Analysis: Locate a suspicious rule

Let’s start troubleshooting. JoinTest inserts 10 Customer objects and 100 Order objects per Customer (So 1000 Order in total). When you run JoinTest, you will see logs like this:
2021-07-22 12:27:47,592 [main] TRACE [JoinNode(6) - [ClassObjectType class=com.sample.Order]], evalCount:1000, elapsedMicro:7654
2021-07-22 12:27:47,799 [main] TRACE [JoinNode(7) - [ClassObjectType class=com.sample.Order]], evalCount:100000, elapsedMicro:205274
2021-07-22 12:27:49,077 [main] TRACE [ AccumulateNode(8) ], evalCount:4950000, elapsedMicro:1277578
2021-07-22 12:27:49,114 [main] TRACE [EvalConditionNode(9)]: cond=com.sample.Rule_Collect_expensive_orders_combination930932360Eval1Invoker@ee2a6922], evalCount:49500, elapsedMicro:36368
-> elapsed time (ms) : 1596
result.size() = 100
You find that [ AccumulateNode(8) ], evalCount:4950000, elapsedMicro:1277578 is outstanding.
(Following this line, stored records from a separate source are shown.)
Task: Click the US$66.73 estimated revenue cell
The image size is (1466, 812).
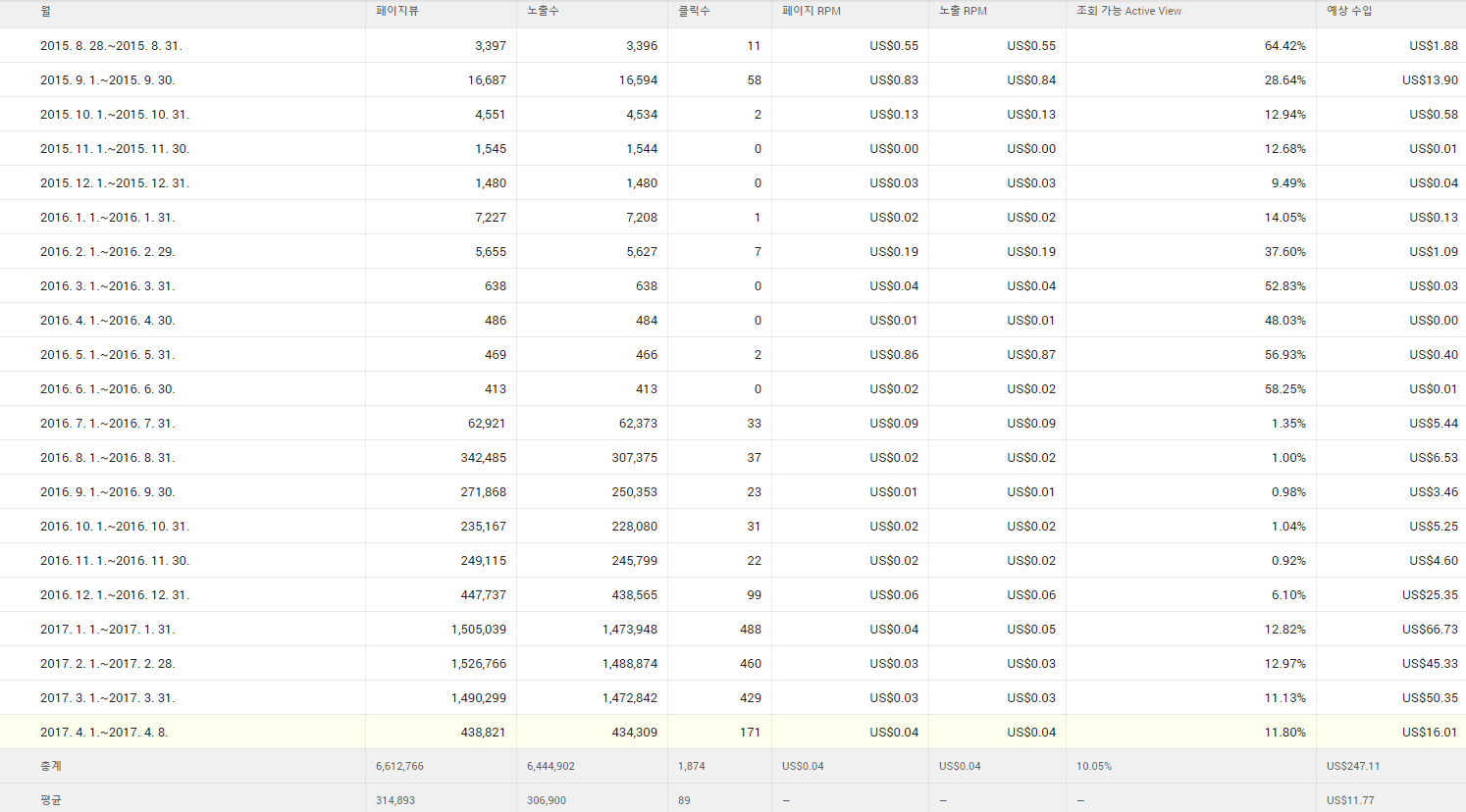Action: (1430, 630)
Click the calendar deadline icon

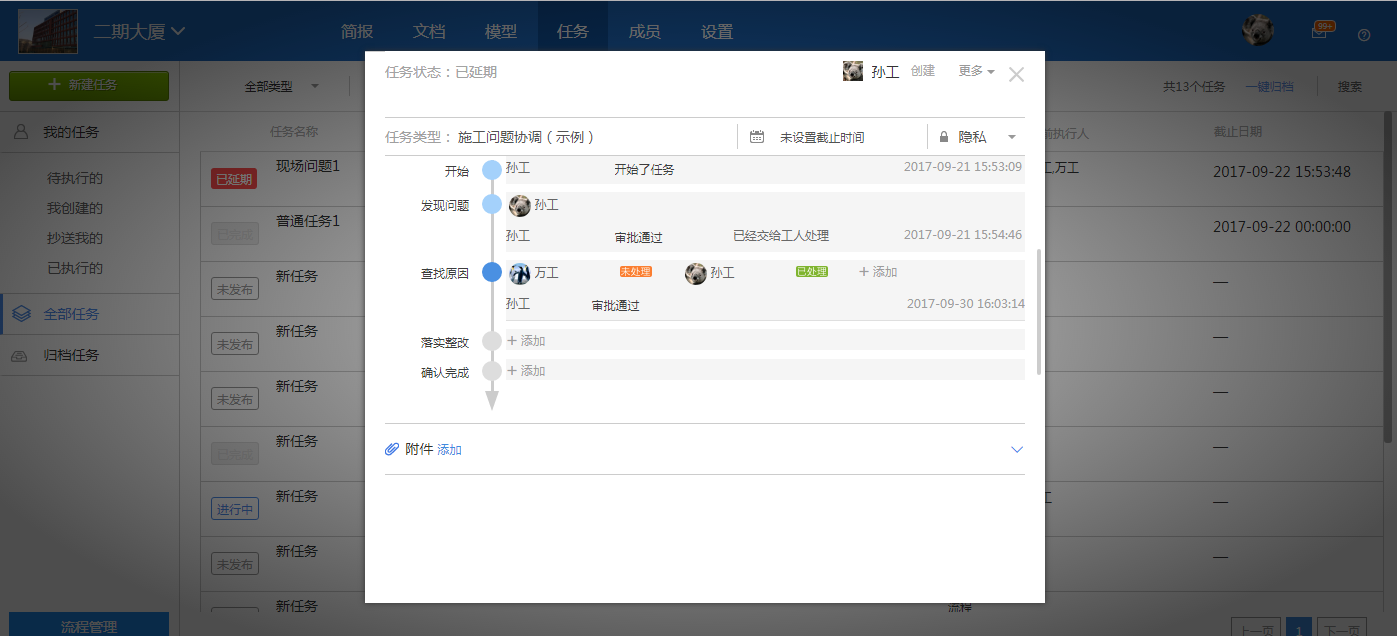[757, 137]
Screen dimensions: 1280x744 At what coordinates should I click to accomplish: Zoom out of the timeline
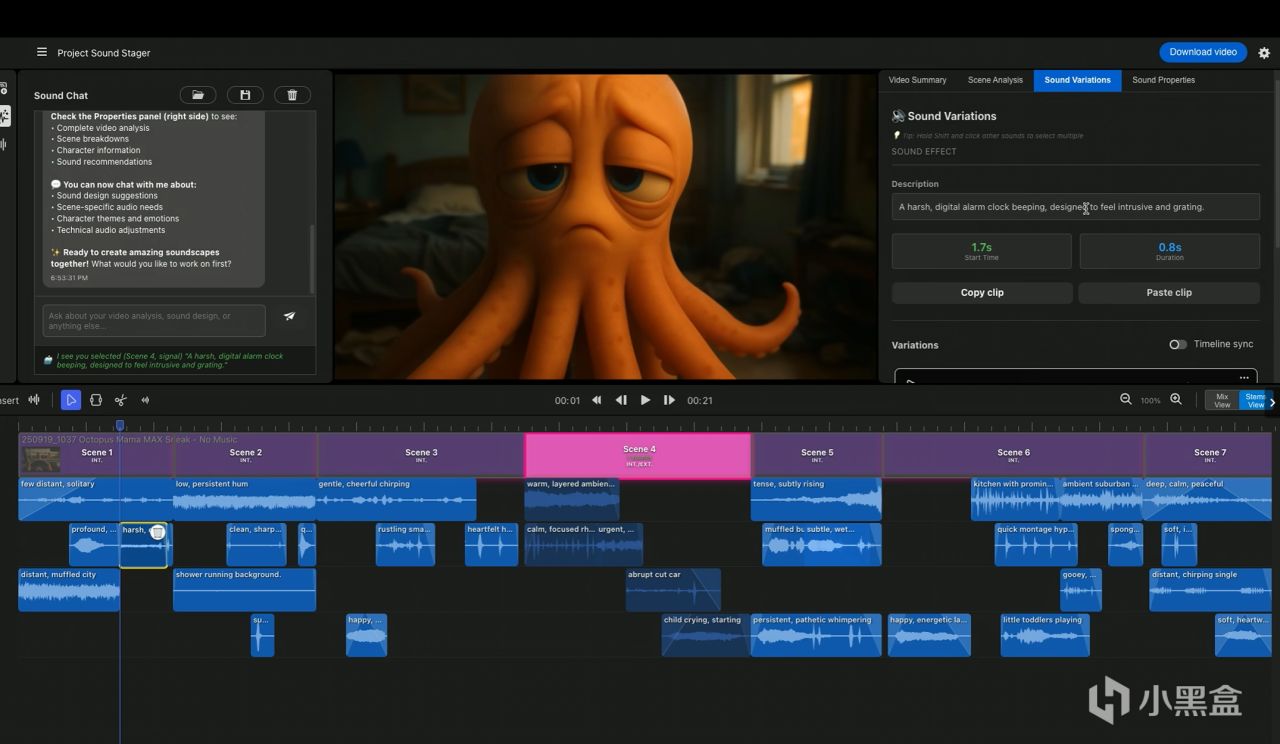coord(1126,400)

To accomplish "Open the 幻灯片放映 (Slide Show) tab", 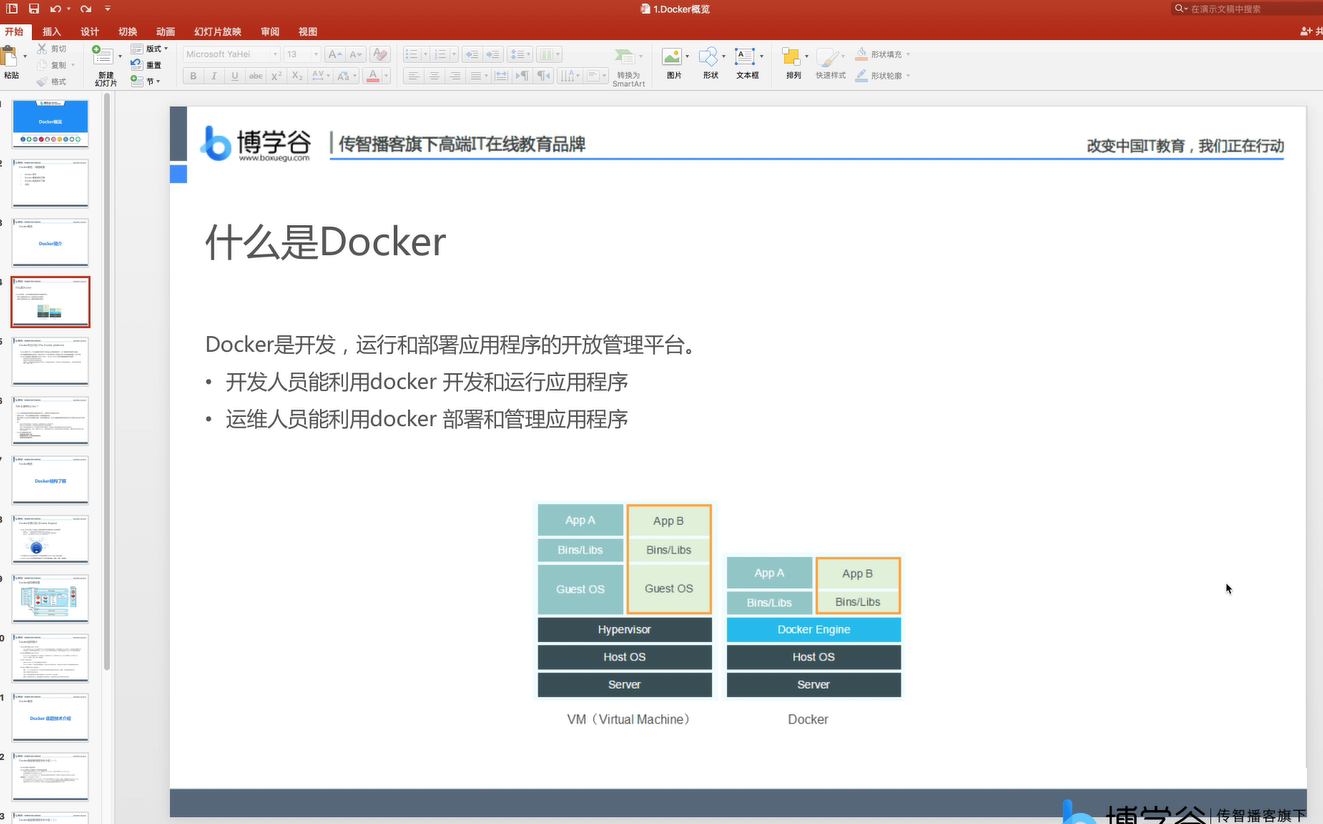I will point(218,31).
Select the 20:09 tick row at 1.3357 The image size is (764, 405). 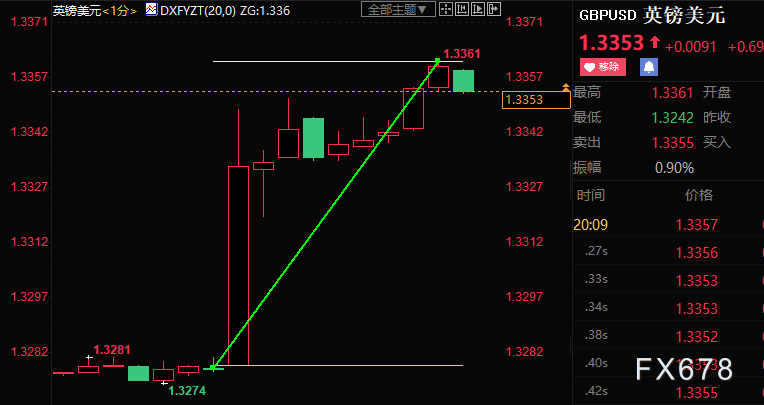coord(668,225)

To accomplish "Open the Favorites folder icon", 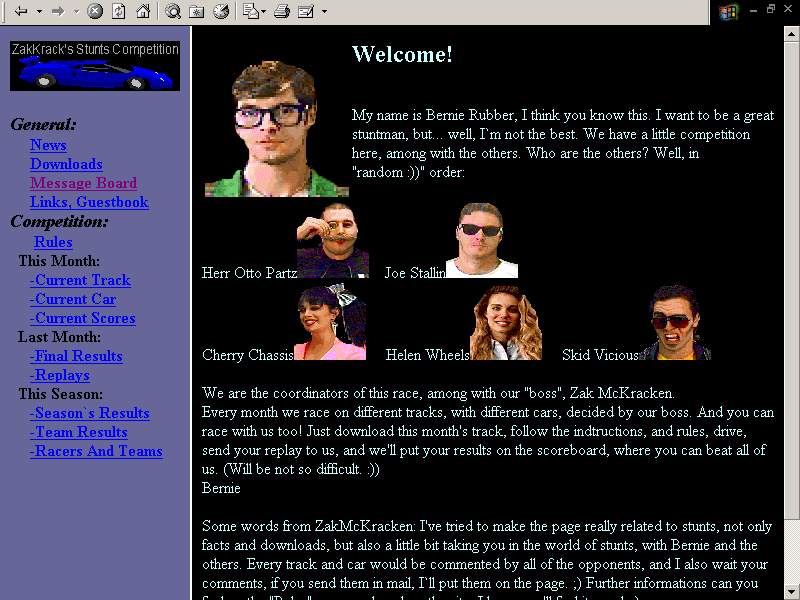I will pyautogui.click(x=197, y=12).
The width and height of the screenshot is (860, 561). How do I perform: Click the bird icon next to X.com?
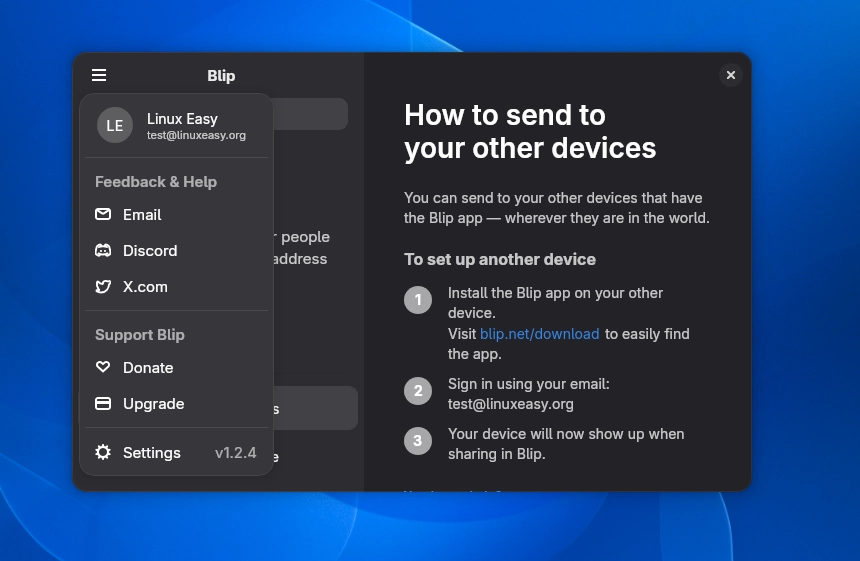(103, 286)
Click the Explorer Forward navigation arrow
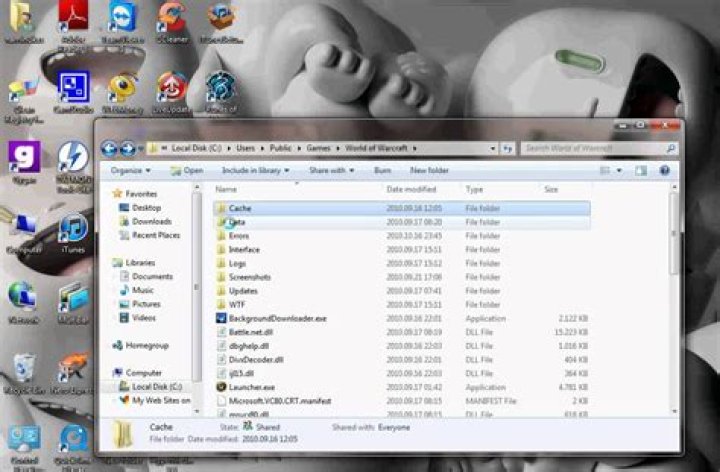Screen dimensions: 720x472 click(x=127, y=148)
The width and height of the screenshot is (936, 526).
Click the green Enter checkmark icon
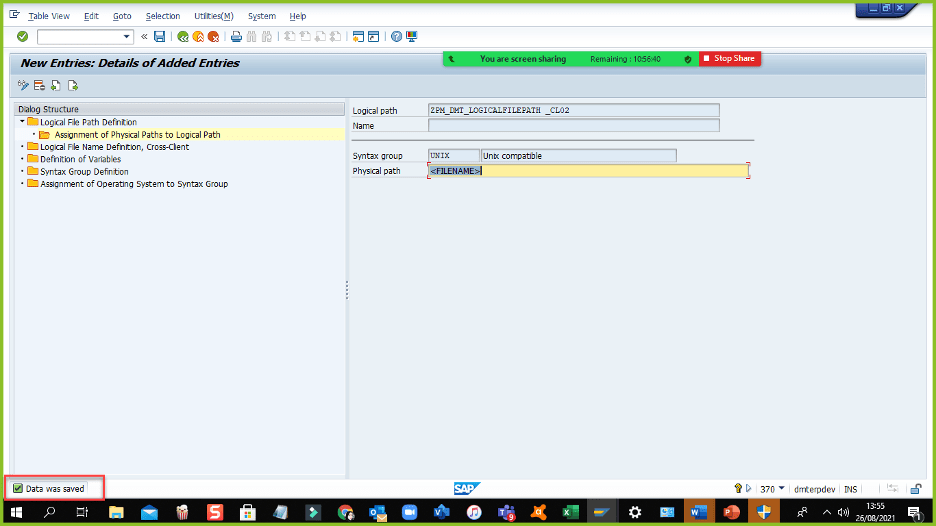pyautogui.click(x=22, y=37)
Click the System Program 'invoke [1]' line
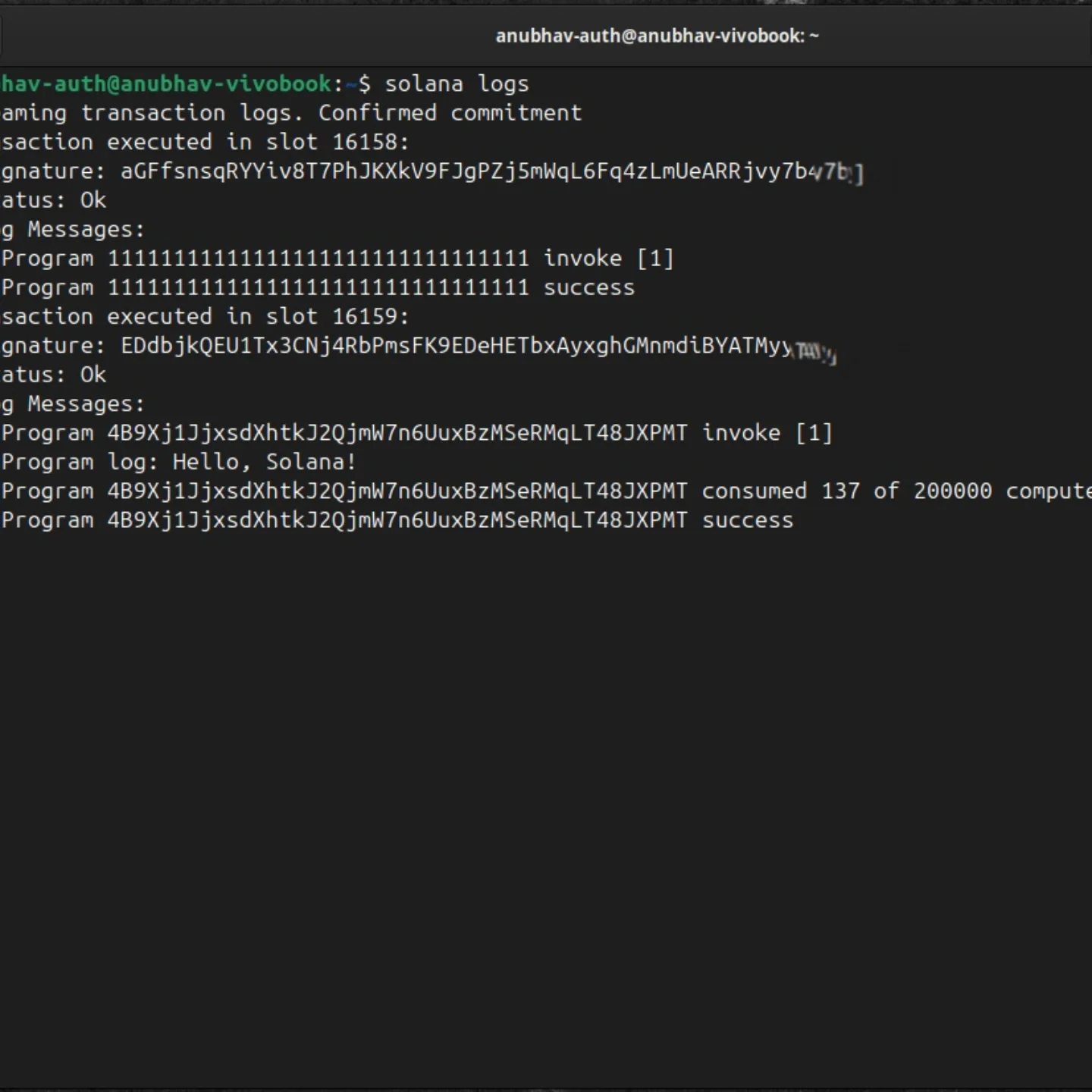The height and width of the screenshot is (1092, 1092). pos(337,259)
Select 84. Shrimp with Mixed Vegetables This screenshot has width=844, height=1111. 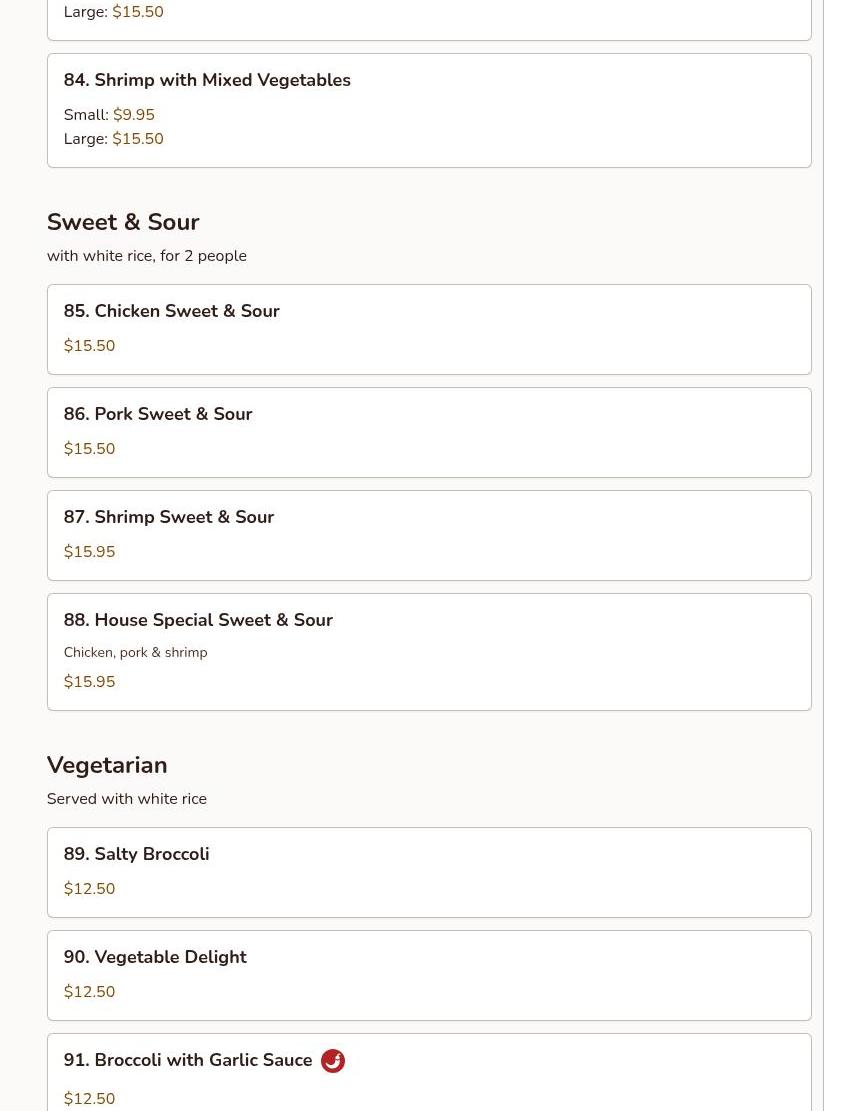(x=207, y=80)

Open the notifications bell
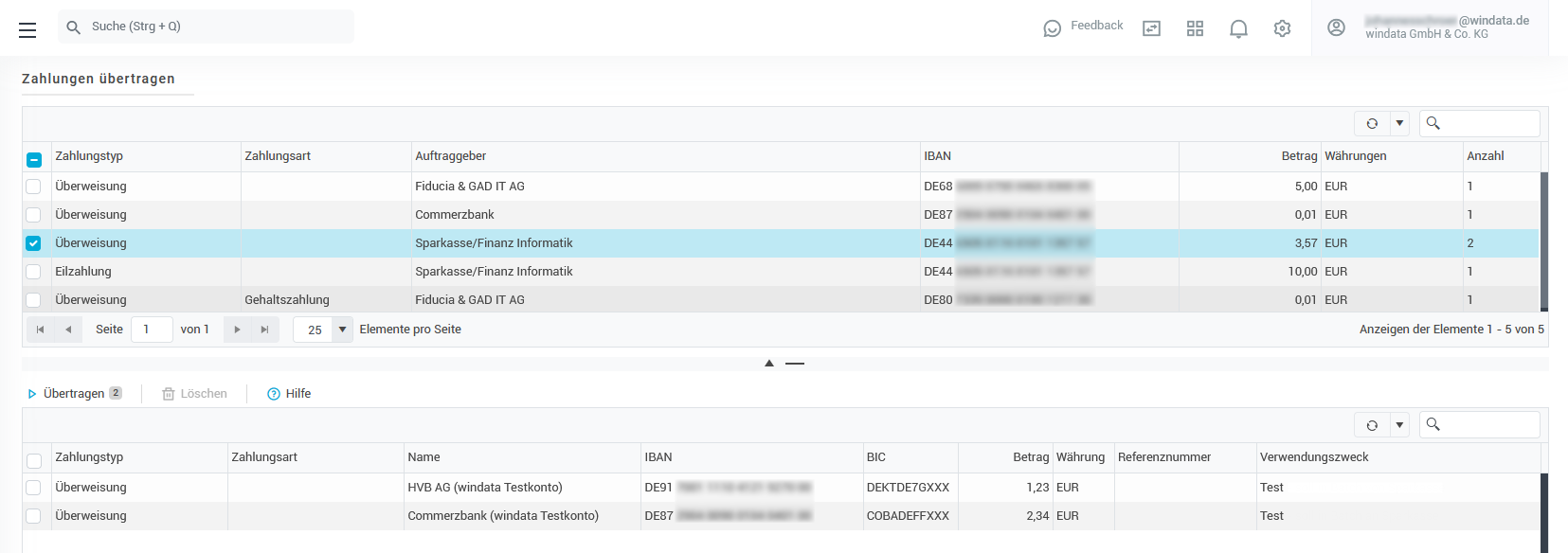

Let’s go back to dumpAssociatedRules() output. [ AccumulateNode(8) ] is associated to a rule [Collect expensive orders combination]. So we should review the rule. You may find what’s wrong in the rule by reviewing. But the log will help further.

Analysis: Get more hints

If evalCount is unusually large, we should look at its previous node’s log. It’s [JoinNode(7) - [ClassObjectType class=com.sample.Order]], evalCount:100000, elapsedMicro:205274. Accumulate is evaluated for every $o1/$o2 combination which the JoinNode produced. Okay, that’s wrong. This accumulate is just to calculate max price of orders of a customer. So you should evaluate it just once per customer. Let’s move it right after $c : Customer().
$c : Customer()
$maxPrice : Integer() from accumulate (Order(customer == $c, $price : price), max($price))
$o1 : Order(customer == $c)
$o2 : Order(customer == $c, id > $, price > $o1.price)
eval($o1.getPrice() > ($maxPrice - 50))
Then, run again.
2021-07-22 12:27:17,551 [main] TRACE [ AccumulateNode(6) ], evalCount:1000, elapsedMicro:16533
2021-07-22 12:27:17,557 [main] TRACE [JoinNode(7) - [ClassObjectType class=com.sample.Order]], evalCount:1000, elapsedMicro:3954
2021-07-22 12:27:17,742 [main] TRACE [JoinNode(8) - [ClassObjectType class=com.sample.Order]], evalCount:100000, elapsedMicro:184526
2021-07-22 12:27:17,764 [main] TRACE [EvalConditionNode(9)]: cond=com.sample.Rule_Collect_expensive_orders_combination930932360Eval1Invoker@ee2a6922], evalCount:49500, elapsedMicro:21321
-> elapsed time (ms) : 285
result.size() = 100
See, it’s much faster! (AccumulateNode’s evalCount:1000 is right. It has to evaluate 100 orders per customer anyway).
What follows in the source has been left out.